Couldn’t answer in your thread because only staff can reply there, but I’m pretty sure that your task is actually starting. The problem lies in your if statements in that task. You’re checking if the string equals something using ==, which only works for primitive variable types, so if you want to check if two strings are equal to each other, you have to use the strcmp(string x, string y) method. When two strings are equal in value, it will return 0. So, something like:

if(strcmp(controlType, “arcade”) == 0)

would work just fine.

Also, your wait10Msec(2) is supposed to be at the end of the whole loop itself, not inside of your if statement.

Hope this helps!

Also you immediately put the variable back to arcade.

Also true lol, you have to change the second if statement to an “else if” statement so that it skips it if the first one happens. Otherwise, it’ll run the first, then the second, and it’ll always stay arcade.
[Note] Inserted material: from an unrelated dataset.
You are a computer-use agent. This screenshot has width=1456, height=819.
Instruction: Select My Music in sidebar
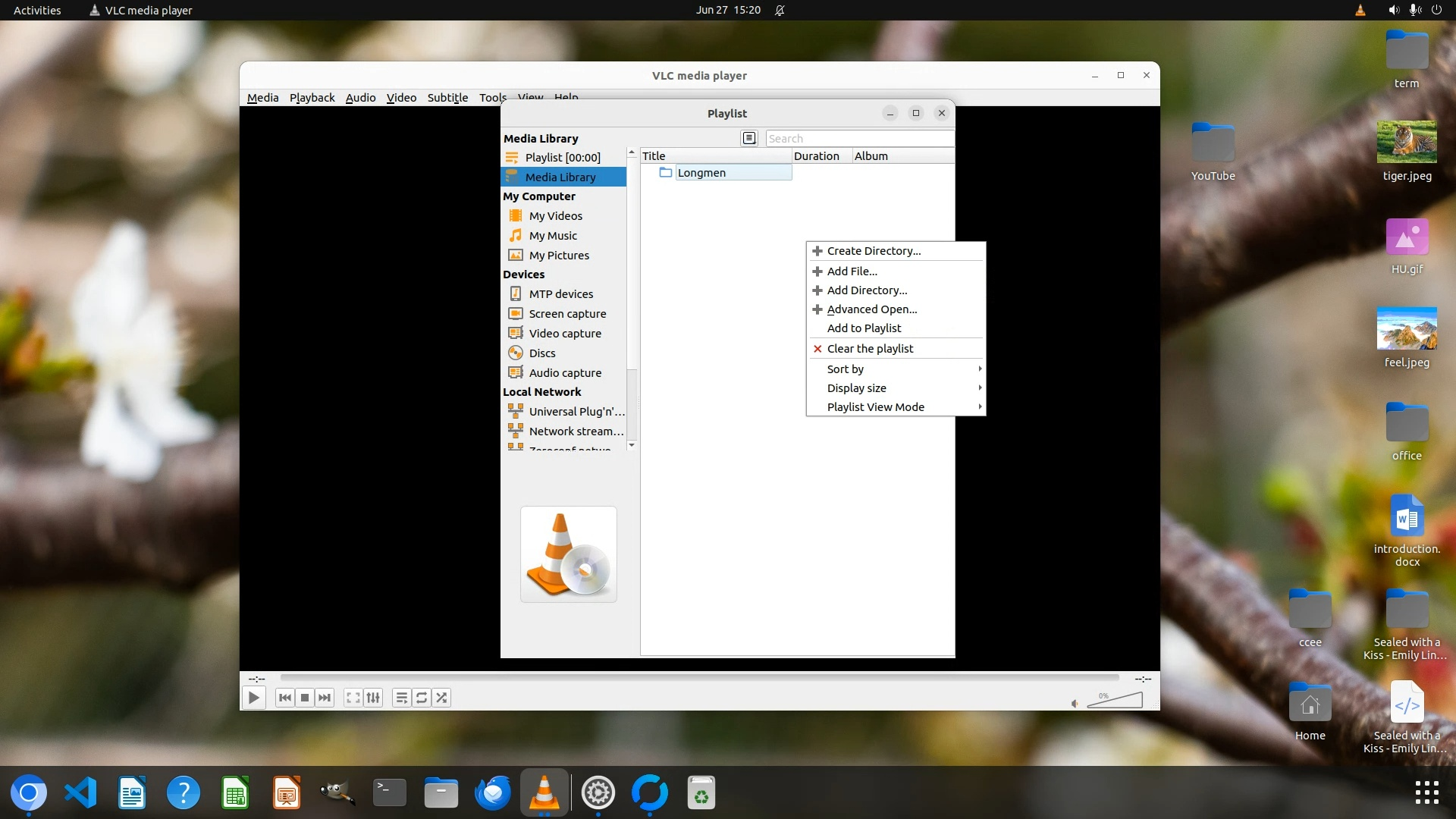553,236
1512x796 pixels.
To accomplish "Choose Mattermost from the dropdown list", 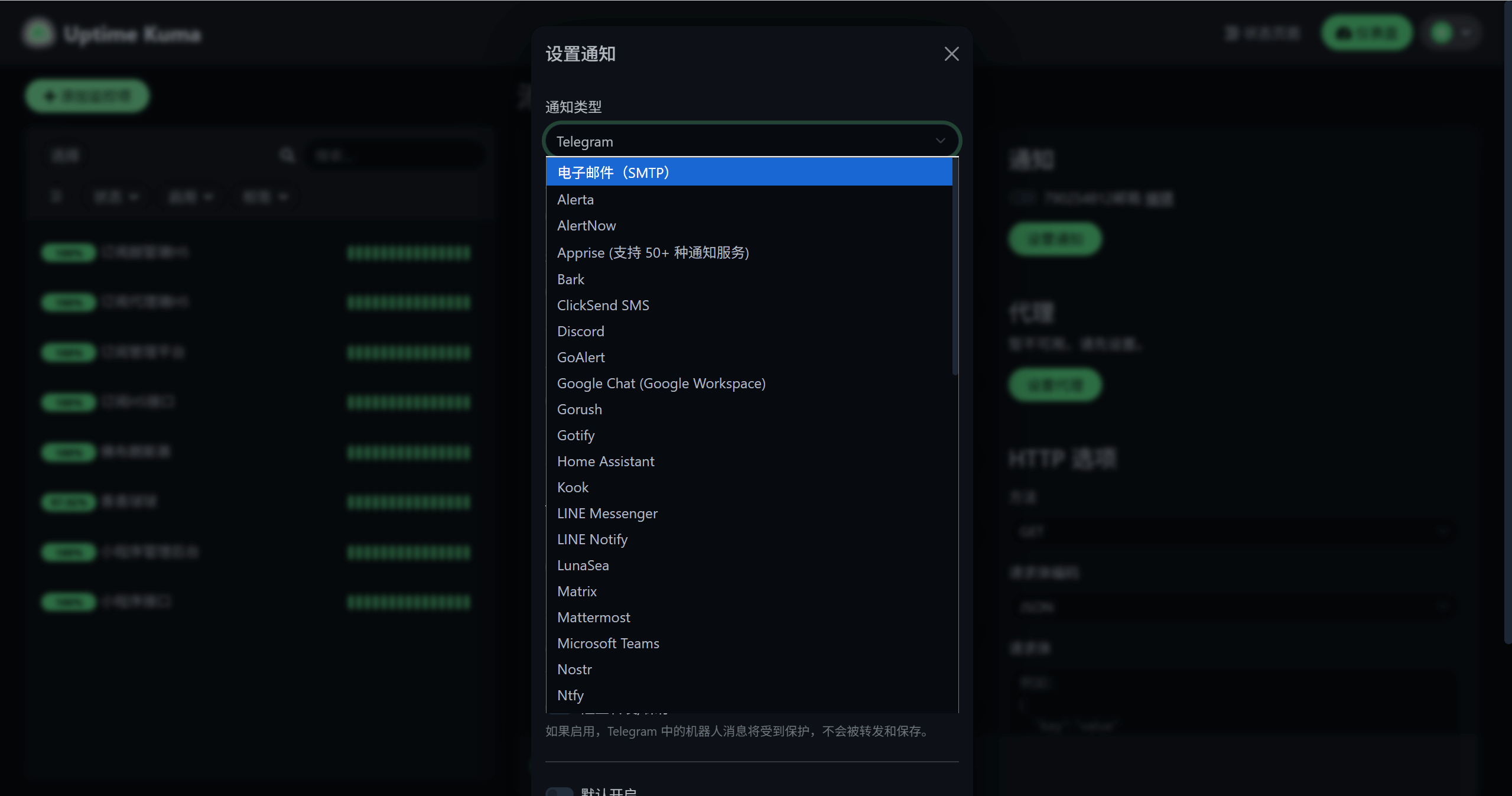I will pos(593,617).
Even that wouldn’t work because the if statement is called so often. 20 ms later it would just switch back.

I think my solution to that in my own code is that when the button is pressed, wait 500 ms before the next iteration of the loop so that it doesn’t check again for a bit, but there’s other ways to solve this.
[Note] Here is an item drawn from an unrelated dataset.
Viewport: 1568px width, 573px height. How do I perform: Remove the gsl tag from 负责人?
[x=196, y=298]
You could just not do any action until the button is released. There’s many different ways to circumvent this.

Of course there are a lot of solutions. Just wanted to point out just the else wouldn’t solve it. The best solution and doesn’t waste any time is

if(vexRT[Btn5U] && ! lastButton){
lastButton = vexRT[Btn5U];

This means only activate when the button state changes from not pressed to pressed. It allows you to track the press action instead of just when the button is down.

Unfortunately that won’t work either, because when you set lastButton = vexRT[Btn5U], it sets the current value of the button (0 or 1), not the actual button itself.

reread what I said 1 more time

Got it. Didn’t realize that the lastButton was being constantly updated inside of the loop.

Yup. I prefer that technique because I can use it in a lot of places without ever having to worry about the time a button is held down or pausing all of the other code in a task.

Of course this takes a tiny bit of ram to store the value and the time to write the variable every loop. Neither of which are really big costs.

There are definitely times in programs where

would be catastrophic. An easy example being detecting the press of a button on the robot instead of on the joystick, we can’t know how long that button will be pressed. It is just easier to use the same technique every time than to switch back and forth.

Agreed. I may actually end up using this in my code just because it’s instantaneously faster than waiting until the button is released, and every millisecond counts when you’re going for the skills world record haha.

Since I’ve been pointing it out in other threads, why not here, too. This is a nice solution, and it works pretty well because of the speed code moves compared to the human user, but as a general policy it’s risky:

You don’t want to collect data from a sensor twice with the assumption that it will actually be the same data. Consider what happens in the scenario:

  1. If statement gets checked just before Btn5U is registered as true.
  2. Btn5U is registered as true.
  3. lastButton gets set to true since Btn5U is true.
  4. You cycle back around with Btn5U still pressed and so true.
  5. The if statement does not register because it thinks it did the prior time around.
  6. lastButton remains true.
  7. Repeat 5 & 6 forever until you let go.
    The code will never properly recognize that Btn5U had been pressed after it had not been.

This is the same good idea with that problem fixed:

newButton = vexRT[Btn5U];
if(newbutton && ! lastButton){
lastButton = newButton;

As a policy, if you want to use a sensor value multiple times, you should always take in the value a single time and store it in a variable.

Yup, agreed it is a race condition. While not mattering very often it definitely would be a confusing problem to debug when it did happen. No point giving an example that can fail.

Thank you! You have all been very helpful!